Q: What do you think about Cambodia’s hotel industry and what is your general perception of the Kingdom?

A: In 2004 to 2005, a lot of people were asking, “Why build a luxury hotel in Phnom Penh?” All upscale hotels were losing money by that time, as occupancy and room rates were really below average.

But by 2007 to 2008, all professionals from our sector were pushing us to open, as they needed more luxury rooms. Times are changing fast and Phnom Penh is following the trend, maybe more than anywhere else in the main Southeast Asian capitals.

What potential did hotel investors see in Phnom Penh?

Confidence in the future – Phnom Penh is on the map to attract more businessmen, investors, and tourists. It is the domestic hub of Cambodia.

As a newcomer in the capital, what is your strategy to gain market share?

Since 2009, we have noticed a change in the way people were using hospitality. The habits and expectations of the different type of clients are not so framed anymore.

A businessman will need all the corporate and exclusive services, especially high and efficient [internet] connectivity, but also all resort facilities in one – colonial style with high technology combined together.

Also, the hotel must have space. Our location by the river, in a beautiful park, makes our hotel very attractive.

What do you think about Cambodia’s hotel services compared to other countries in the region, such as Vietnam, Thailand or Laos?

I’m used to saying that the first wonder of Cambodia is the Khmer culture. The people are very service oriented. In 2007, the Sofitel Angkor Phokeethra [in Siem Reap] was awarded 100% for service among a list of the 500 best hotels over the world. Only 10 hotels worldwide were ranked 100%. Cambodia can be proud of this achievement, due to the kindness and professionalism of its people.

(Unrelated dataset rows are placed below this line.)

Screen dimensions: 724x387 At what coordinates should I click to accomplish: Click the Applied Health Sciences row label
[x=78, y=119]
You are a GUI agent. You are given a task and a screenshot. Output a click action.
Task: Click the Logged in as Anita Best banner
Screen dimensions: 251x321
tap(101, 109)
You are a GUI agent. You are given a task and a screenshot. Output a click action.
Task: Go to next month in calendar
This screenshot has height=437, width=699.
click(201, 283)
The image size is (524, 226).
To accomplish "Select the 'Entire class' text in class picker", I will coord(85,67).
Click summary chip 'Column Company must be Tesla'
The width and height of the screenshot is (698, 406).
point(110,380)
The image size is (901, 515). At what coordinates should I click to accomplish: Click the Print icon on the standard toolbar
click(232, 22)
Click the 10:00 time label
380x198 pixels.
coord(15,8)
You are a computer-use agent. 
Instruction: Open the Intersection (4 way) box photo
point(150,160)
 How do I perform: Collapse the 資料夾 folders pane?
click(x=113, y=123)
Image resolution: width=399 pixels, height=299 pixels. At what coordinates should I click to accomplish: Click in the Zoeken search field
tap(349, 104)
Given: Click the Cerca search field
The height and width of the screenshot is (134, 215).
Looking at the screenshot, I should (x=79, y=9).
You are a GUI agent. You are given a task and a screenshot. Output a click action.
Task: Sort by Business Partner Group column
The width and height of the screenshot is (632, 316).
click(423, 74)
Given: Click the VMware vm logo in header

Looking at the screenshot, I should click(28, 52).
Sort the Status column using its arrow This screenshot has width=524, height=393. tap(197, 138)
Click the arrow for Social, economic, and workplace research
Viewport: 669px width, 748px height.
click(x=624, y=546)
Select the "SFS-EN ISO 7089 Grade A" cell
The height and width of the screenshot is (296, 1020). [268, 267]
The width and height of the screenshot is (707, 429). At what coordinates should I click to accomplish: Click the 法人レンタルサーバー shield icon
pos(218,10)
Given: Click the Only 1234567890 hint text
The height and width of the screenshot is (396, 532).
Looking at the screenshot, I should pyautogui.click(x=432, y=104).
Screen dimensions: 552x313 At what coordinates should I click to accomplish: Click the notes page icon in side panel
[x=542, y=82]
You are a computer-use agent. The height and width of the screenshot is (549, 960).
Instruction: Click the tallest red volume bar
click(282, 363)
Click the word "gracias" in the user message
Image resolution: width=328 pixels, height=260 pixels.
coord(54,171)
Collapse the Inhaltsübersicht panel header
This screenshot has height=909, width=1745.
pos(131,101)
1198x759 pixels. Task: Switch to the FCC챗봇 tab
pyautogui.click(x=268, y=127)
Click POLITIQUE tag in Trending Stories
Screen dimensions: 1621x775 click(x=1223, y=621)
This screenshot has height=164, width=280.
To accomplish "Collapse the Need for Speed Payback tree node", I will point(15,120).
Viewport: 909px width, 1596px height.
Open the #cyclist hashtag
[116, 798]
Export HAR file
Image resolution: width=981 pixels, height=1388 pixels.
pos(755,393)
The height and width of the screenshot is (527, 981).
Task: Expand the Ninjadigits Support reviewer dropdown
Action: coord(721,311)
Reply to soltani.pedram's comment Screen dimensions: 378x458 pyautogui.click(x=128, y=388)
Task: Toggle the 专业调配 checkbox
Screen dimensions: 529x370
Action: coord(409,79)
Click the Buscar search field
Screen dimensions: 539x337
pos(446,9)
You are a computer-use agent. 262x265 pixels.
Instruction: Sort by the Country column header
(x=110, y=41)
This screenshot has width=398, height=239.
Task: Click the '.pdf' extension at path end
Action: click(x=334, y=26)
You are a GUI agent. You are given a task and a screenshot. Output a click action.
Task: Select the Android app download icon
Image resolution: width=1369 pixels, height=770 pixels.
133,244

Do you see any effort by the government to improve hotel services to meet international standards?

The Ministry of Tourism under the leadership of Dr Thong Khon is very active in helping and structuring our sector of activity. The private sector works very well with the public sector to achieve the classification of the hotels and restaurants, strategy, marketing, communication.

The concept of a clean city, clean hotels and good service raises the quality level to international standards for all.

In the first six months of 2010 just 37 hotels in the Kingdom’s had registered for a star rating following a 2004 sub-decree. What do you think of this, in comparison to the region?

Our industry has started to be structured in the right way under the Minister of Tourism orientation. This takes time. Even if we are a little bit behind, we [will] go very fast. Very soon we will be at the same level, even above that of the other countries in Asean.

Can you compare the hotel market in Cambodia to Thailand and Vietnam?

Khmer culture makes the difference from a service prospective. In addition, our neighbours are more targeting mass tourism and we cannot compete with this strategy. Cambodia is a luxury destination. We must target this segment as a priority.

The people, the history, the archaeology, the seaside and the quality of natural agriculture – like rice from Battambang, pepper from Kampot, the sugar palm, the freshness of the fish from the Tonle Sap – the biodiversity, not having polluting industries, is what people is expecting.

We have all [these things] in one and we must communicate that. The upgrade of the infrastructure will contribute to attracting travellers.

How did the economic crisis affect the sector and what are its future challenges?

We had the economic and a political crisis at Preah Vihear at the same time the average spend per visitor decreased a lot. Also, the market changed in 2008 to 2009.

Many professionals could resist [booking] thanks to their ability to use better distribution channels, mainly through internet. But the appropriate answer was to maintain quality and consistency of products and services.

The most important [challenge] is to develop to coast to become a full destination.

We need our tourists to book one week at the beach and to do an extension to Siem Reap all year long. Air France will fly starting in March to Phnom Penh – this is fantastic news for the future. We need to have domestic flights with proper services, schedules and destinations, especially to Sihanoukville. That is the priority.